March for Our Lives was a student-led event nationwide in major cities on March 24 with an agenda about fighting for stronger gun control.  The march in Massachusetts from 11:00AM took place in Boston on the Boston Commons from 11:00 AM to 5:00PM.

A few of us from WHS chose to participate in the march; we found it both touching and inspiring. It was an amazing feeling to be surrounded by students from all over Massachusetts and some from bordering states–all protesting for the same thing.

As students we were fighting for all the children and adults who lost their lives during shootings in the United States. Not one more child or adult should lose their lives to a gun. Students across the country are living in fear, worrying if they’ll make it through the school day alive. At the march, tons of us students were worried that a counter protester could do something life threatening.  We shouldn’t have to live with that mentality.

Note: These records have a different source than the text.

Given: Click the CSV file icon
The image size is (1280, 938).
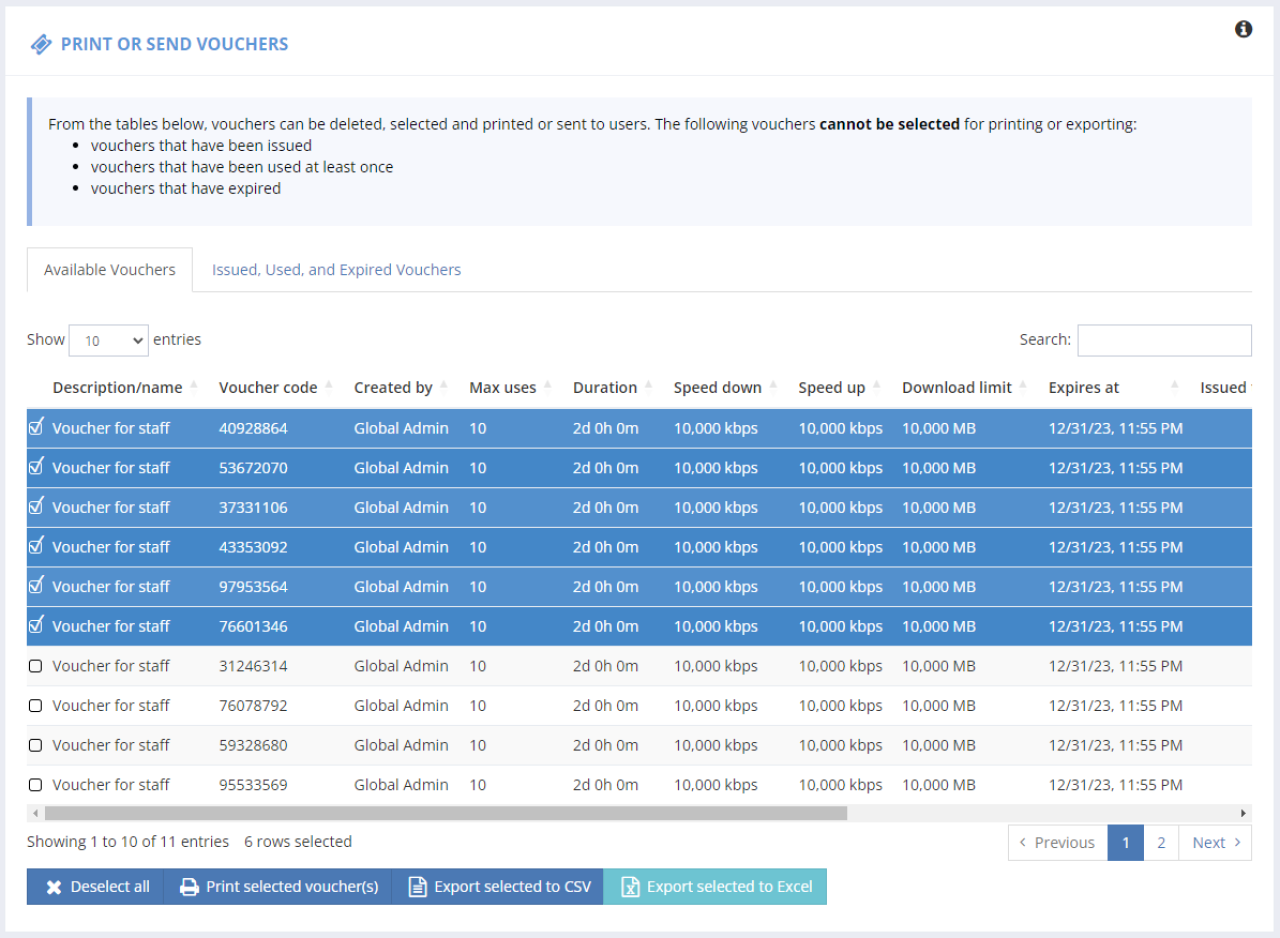Looking at the screenshot, I should coord(417,887).
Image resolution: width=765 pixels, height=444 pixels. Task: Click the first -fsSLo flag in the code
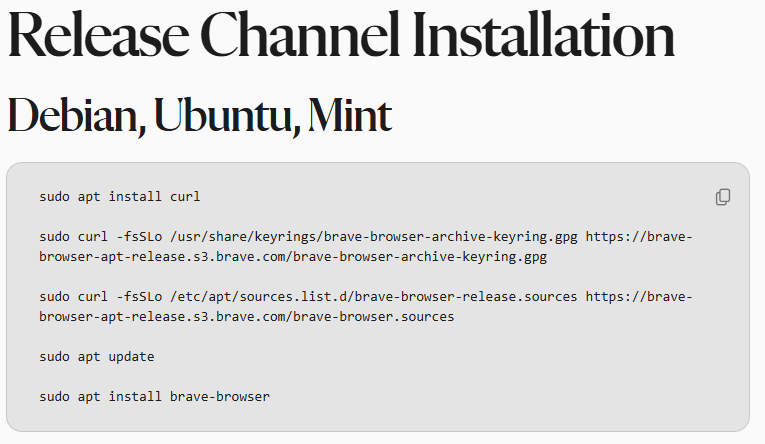139,237
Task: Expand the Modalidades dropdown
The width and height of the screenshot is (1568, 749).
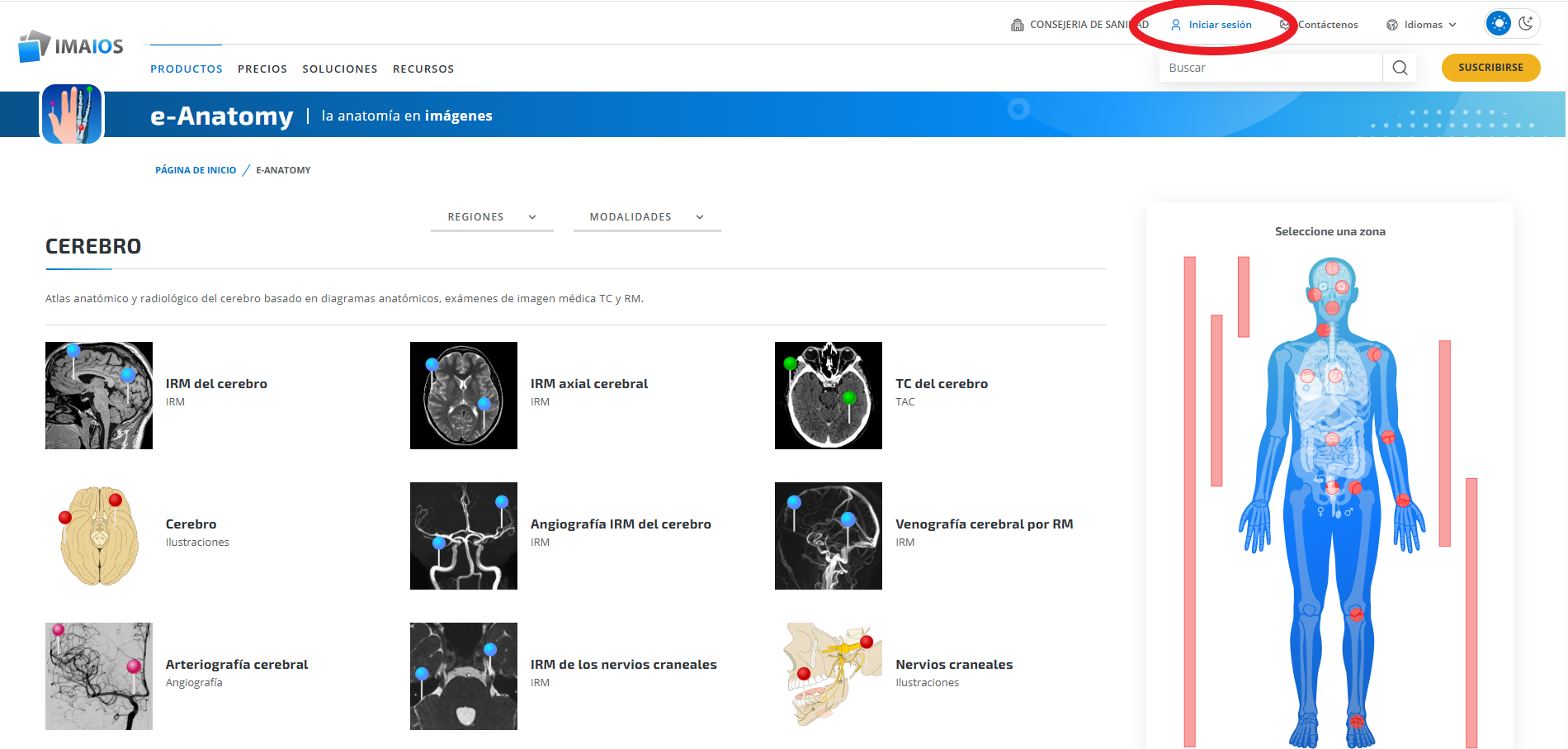Action: point(646,217)
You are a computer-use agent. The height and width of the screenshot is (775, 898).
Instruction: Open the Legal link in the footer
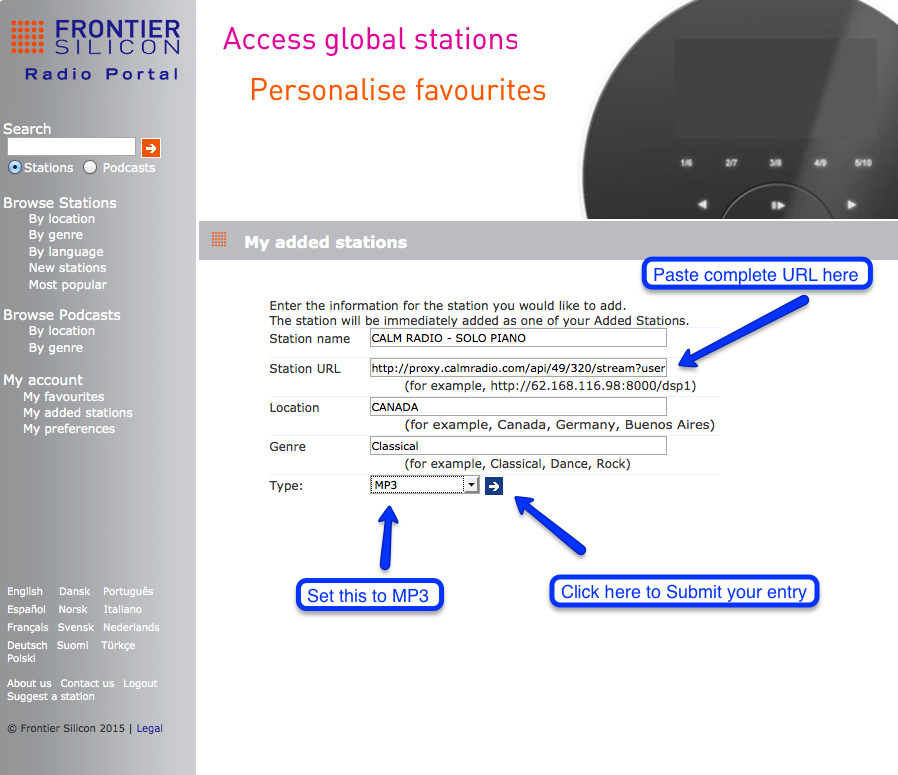(149, 729)
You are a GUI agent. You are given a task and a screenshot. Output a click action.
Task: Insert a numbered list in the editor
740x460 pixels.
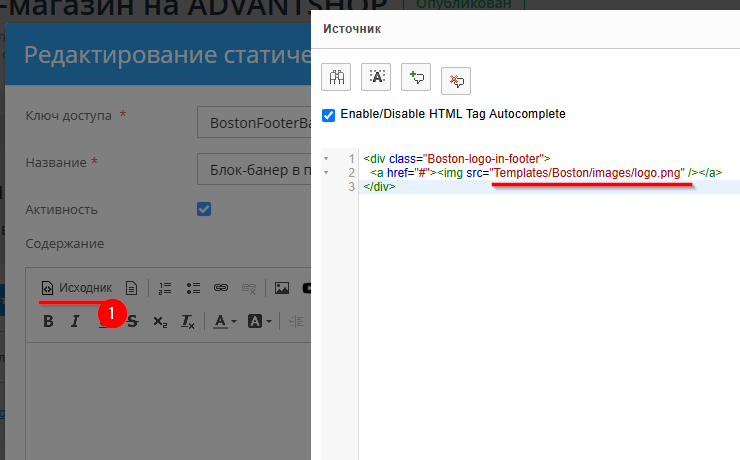166,288

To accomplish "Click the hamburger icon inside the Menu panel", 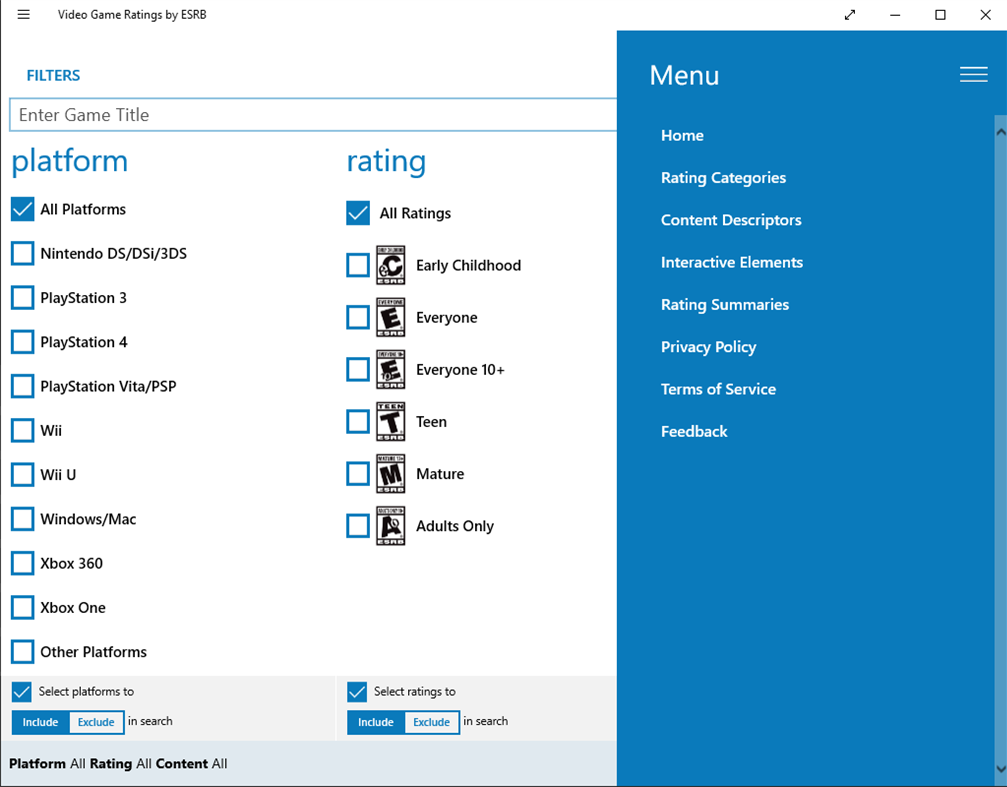I will pyautogui.click(x=972, y=74).
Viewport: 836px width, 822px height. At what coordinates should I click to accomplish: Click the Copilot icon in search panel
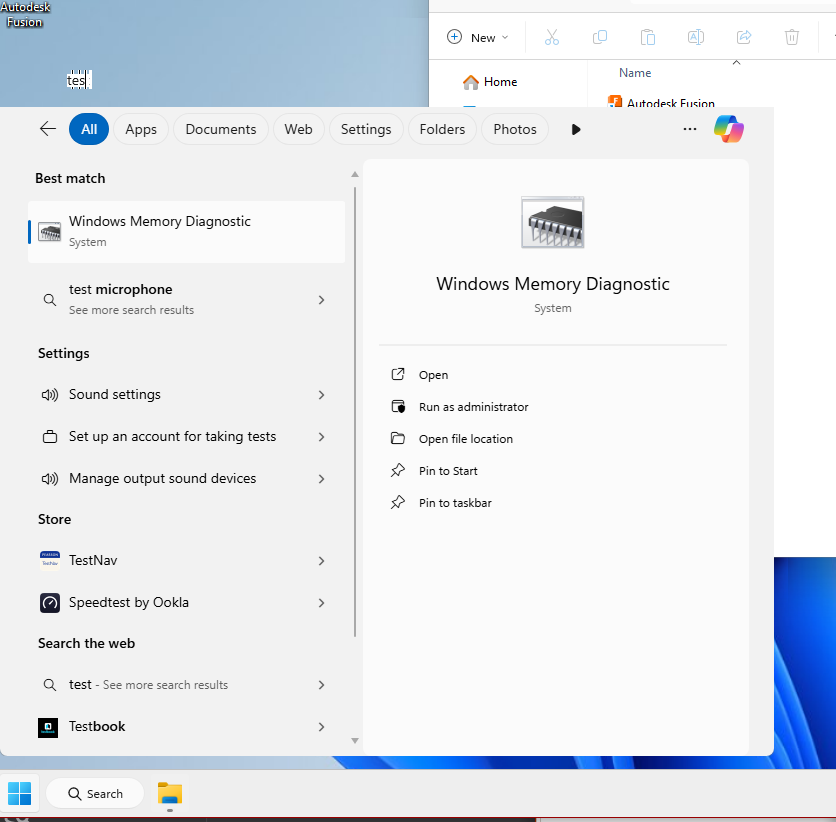(728, 129)
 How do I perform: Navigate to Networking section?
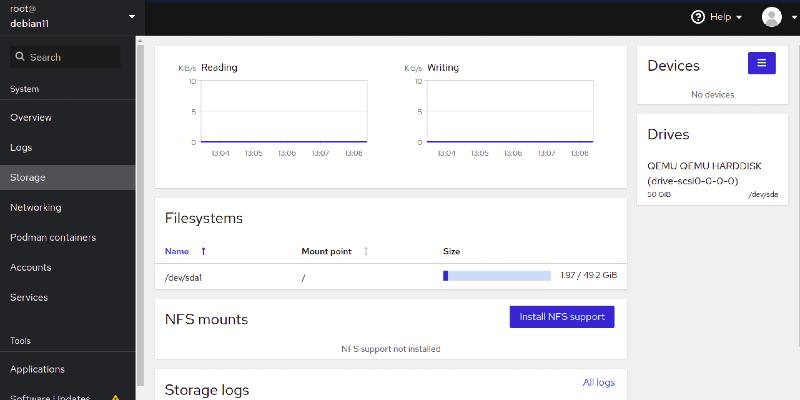[36, 207]
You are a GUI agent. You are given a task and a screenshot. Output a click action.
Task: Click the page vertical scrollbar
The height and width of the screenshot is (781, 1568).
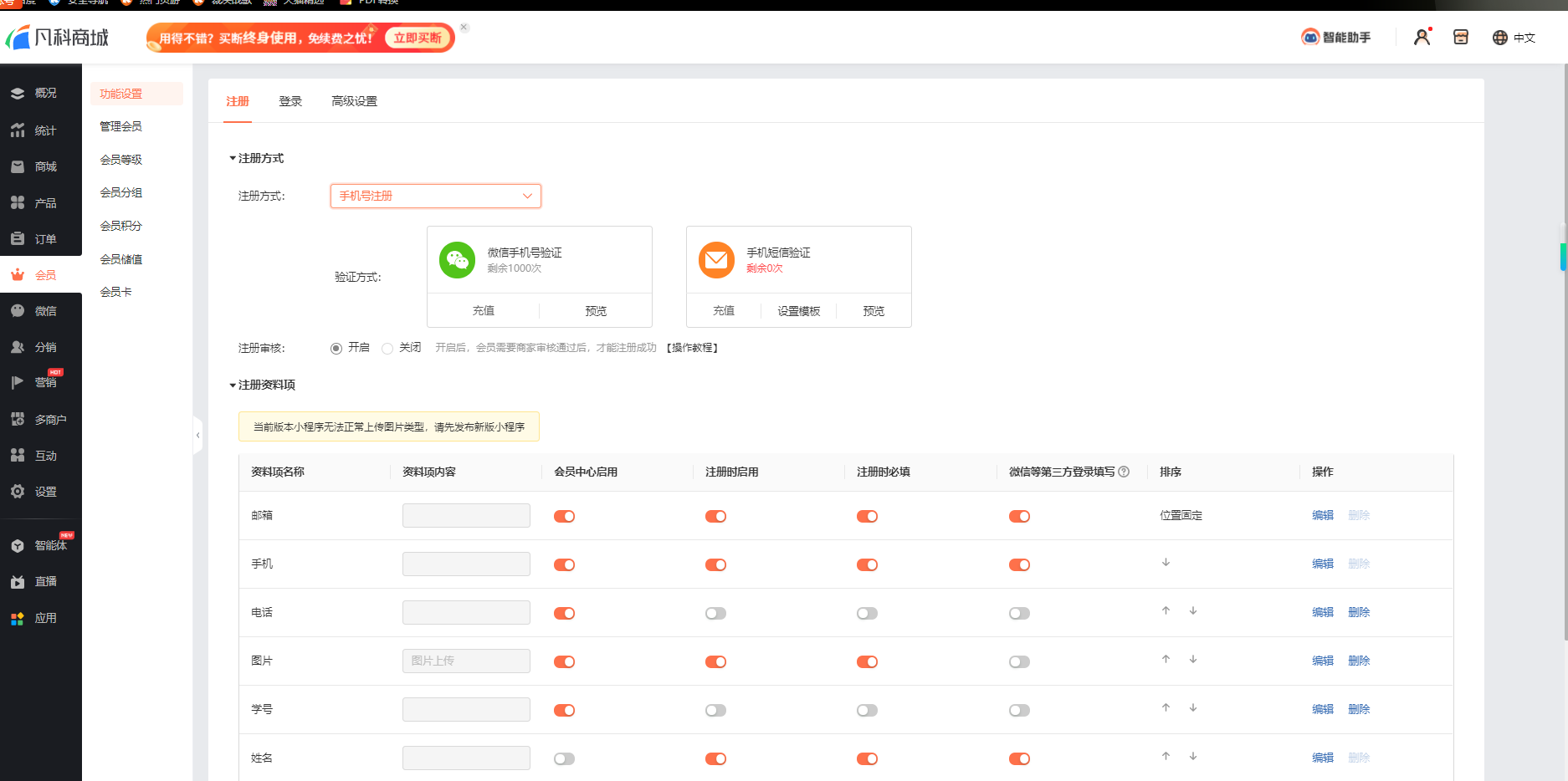(x=1563, y=418)

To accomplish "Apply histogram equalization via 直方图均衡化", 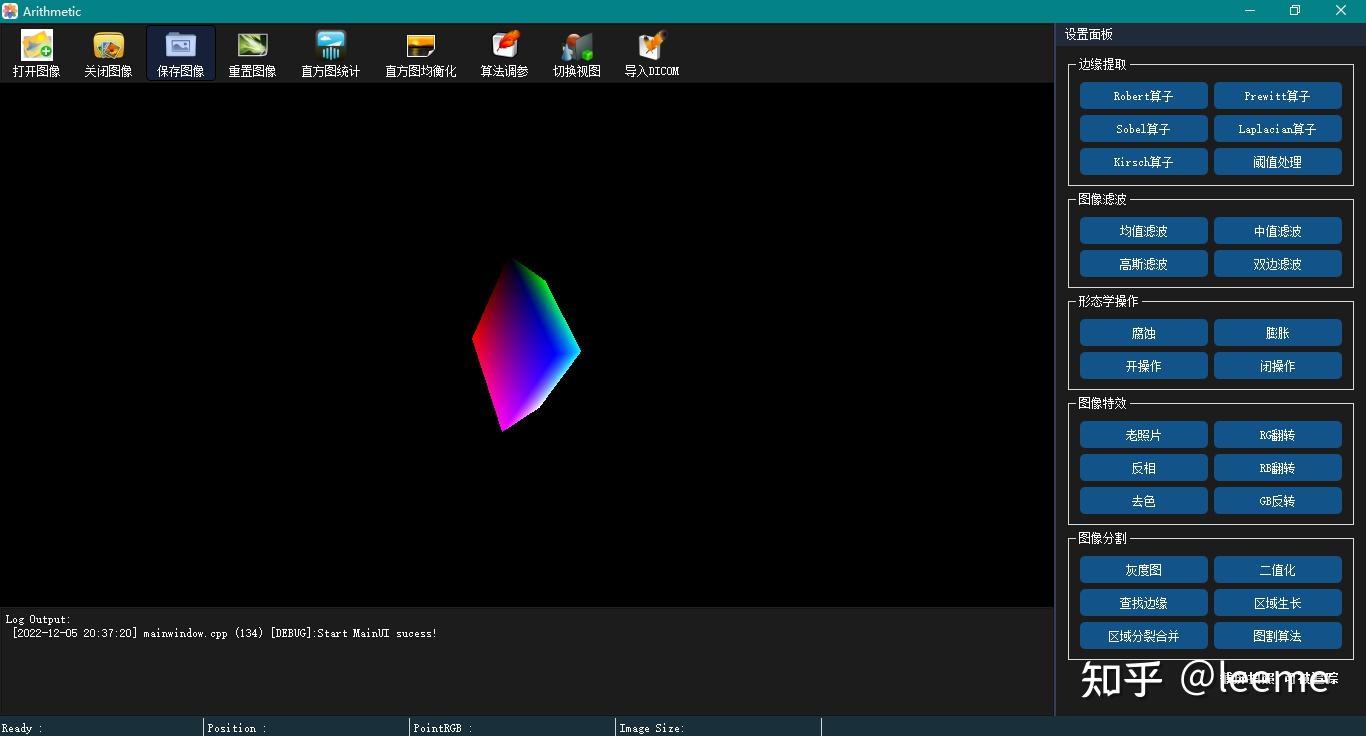I will [x=420, y=52].
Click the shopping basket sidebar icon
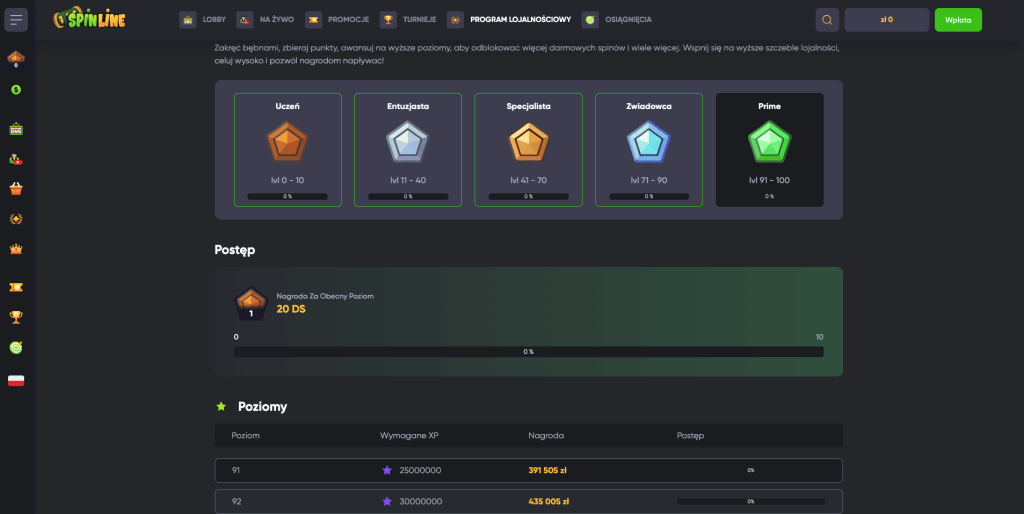Screen dimensions: 1024x514 coord(16,188)
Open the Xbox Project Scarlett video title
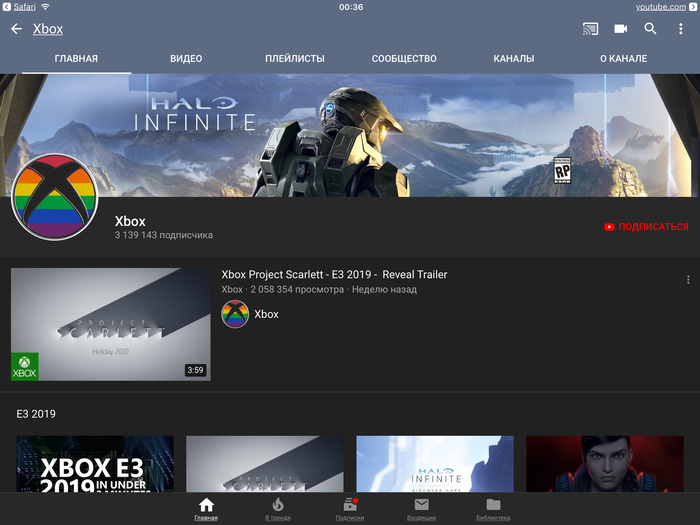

One of our favorite moments was hearing everyone chant:  “Show me what democracy looks like!” and people would respond with “This is what democracy looks like!”

We are fortunate to be in a country that gives us freedom of speech and assembly, so that we can fight for our lives and others’ lives.

Seeing the incredible and creative posters that people held was so heartwarming. Thousands of students held posters that showed how fed up they were with some government officials receiving money from the NRA (National Rifle Association).

We held posters that said “Books not bullets” and “I should be finishing essays not starting my will.”

One poster that really caught our attention that a little girl was holding read “Show me my life matters.”  It broke our hearts that even kids so little had to go through this aftermath with us. No one that young should have to worry about gun violence; they should be worrying about their spelling tests or learning their multiplication tables–not what guns are and how they can hurts millions.

We saw lots of adults crying and that moved us to think that they have to worry about if their child will come home from school or not. Hundreds of adults held posters that said “Proud of you kids” or “Listen to the kids.” Many parents and teachers marched with us.

At the rally, there was music playing for students to sing and dance before some students from Parkland, Fl talked to us. We felt a little confused with the music because we thought it wasn’t really something where we should be having a fun time. We thought we should be focusing on the topic; however, one of the speakers reminded us that we should be proud and celebrating at times because we have  the choice to stand up for what we believe in and to be the difference.